(YOUR TASKS):
1 - In the court opinion excerpt, who bears the burden of proof for showing that no claim has been stated?
2 - Resume the court opinion excerpt after its last sentence, carrying on the discussion of declaratory judgment.

(PAGE EXCERPT):
The burden of proof for showing that no claim has been stated is on the moving party. Hedges v. U.S., 404 F.3d 744, 750 (3d Cir. 2005) (citing Kehr Packages, Inc. v. Fidelcor, Inc., 926 F.2d 1406, 1409 (3d Cir. 1991)). During a court's threshold review, "[t]he issue is not whether a plaintiff will ultimately prevail but whether the claimant is entitled to offer evidence to support the claims." In re Rockefeller Ctr. Props., Inc., 311 F.3d 198, 215 (3d Cir. 2002). In general, the Federal Rules of Civil Procedure should be construed liberally so as to encourage ruling on the merits instead of technicalities: "This liberality is expressed throughout the Federal Rules of Civil Procedure and is enshrined in a long and distinguished history . . . . An inadvertant mistake in pleading will not be held against the pleader if another party has not been misled by the mistake or otherwise prejudiced." Lundy v. Adamar of New Jersey, 34 F.3d 1173, 1186 (3d Cir. 1994). Further, courts will not dismiss for failure to state a claim merely because the complaint miscategorizes legal theories or does not point to an appropriate statute or law to raise a claim for relief. See Lujan v. National Wildlife Fed'n, 497 U.S. 871, 909 n. 10 (1990).
III. DISCUSSION
Defendants have filed a motion to dismiss Plaintiffs' Complaint, pursuant to Federal Rule of Civil Procedure 12(b)(6). Defendants first argue that Plaintiffs have failed to demonstrate a "justiciable case or controversy" in support of their claim for declaratory relief. (Def. Br. 4.)
Second, Defendants argue that Plaintiffs have failed to state a claim against Laverdure in particular because it was not a party to the underlying contracts between Plaintiff and Epicure. (Def. Br. 12.) The Court will address each of these arguments in turn.
A. Declaratory Judgment
In Count I, Plaintiffs seek a declaration from the Court that they do not owe Defendants any additional sums of money. (Compl ¶ 19.) "The Declaratory Judgment Act, 28 U.S.C. §§ 2201 and 2202, . . . provides that a court 'may declare the rights . . . of any interested party,' and contemplates that district courts will exercise discretion in determining whether to entertain such actions." State Auto Ins. Companies v. Summy, 234 F.3d 131, 133 (3d Cir. 2000) (internal citations omitted). The Act has been characterized as "an enabling Act, which confers a discretion on the courts rather than an absolute right upon the litigant." Wilton v. Seven Falls Co., 515 U.S. 277, 287 (1995) (Internal quotations omitted).

(MATERIAL PROVIDED):
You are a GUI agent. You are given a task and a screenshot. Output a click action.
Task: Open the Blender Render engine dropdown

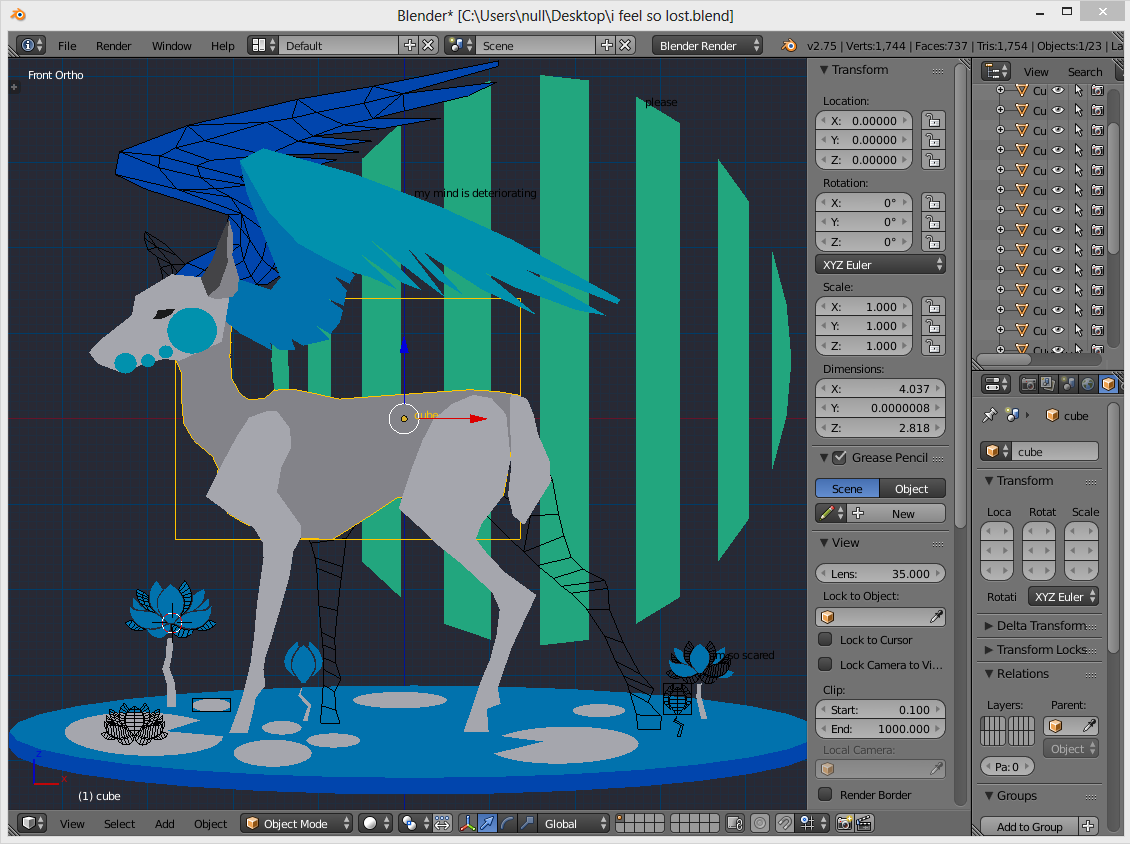click(x=707, y=46)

(ANSWERS GIVEN):
1 - The moving party.

2 -
A district court may render a declaratory judgment only when an "actual controversy" exists. Aetna Life Ins. Co. v. Haworth, 300 U.S. 227, 240 (1937). The "actual controversy" requirement under the Declaratory Judgment Act corresponds with the "case or controversy" requirement of Article III of the United States Constitution. Id. A "controversy" "must be definite and concrete, touching the legal relations of parties having adverse legal interests." Id. at 240-41. In determining whether a case satisfies the case-or-controversy requirement, courts consider "'whether the facts alleged, under all the circumstances, show that there is a substantial controversy, between parties having adverse legal interests, of sufficient immediacy and reality to warrant the issuance of a declaratory judgment.'" Medlmmune, Inc. v. Genentech, Inc., 549 U.S. 118, 127, (2007) (internal quotation omitted)(emphasis added).
"[T]he Supreme Court has emphasized that a fear of future harm that is only subjective is not an injury or threat of injury caused by the [d]efendant that can be the basis of an Article III case or controversy." Prasco, 537 F.3d at 1338-39 (citing Los Angeles v. Lyons, 461 U.S. 95 (1983)); see also Indium Corp, of Am. v. Semi-Alloys, Inc., 781 F.2d 879, 883 (Fed. Cir. 1985) ("A purely subjective apprehension of an infringement suit Is Insufficient to satisfy the actual controversy requirement."). Instead, "it is the reality of the threat of. . . Injury that is relevant to the standing inquiry, not the [p]laintiff's subjective apprehensions." Id. (citing Lyons, 461 U.S. at 107 n. 8; Laird v. Tatum, 408 U.S. 1, 13-14 (1972)). "In making its determination as to whether declaratory relief should be granted, the court "'must ask whether the requested declaratory judgment will (1) clarify and settle legal relations In issue and (2) terminate and afford greater relief from the uncertainty, insecurity, and controversy giving rise to the present action.'" Delaware State University Student Housing Foundation v. Ambling Management Co., 556 F. Supp. 2d 367, 373 (D. Del. 2008).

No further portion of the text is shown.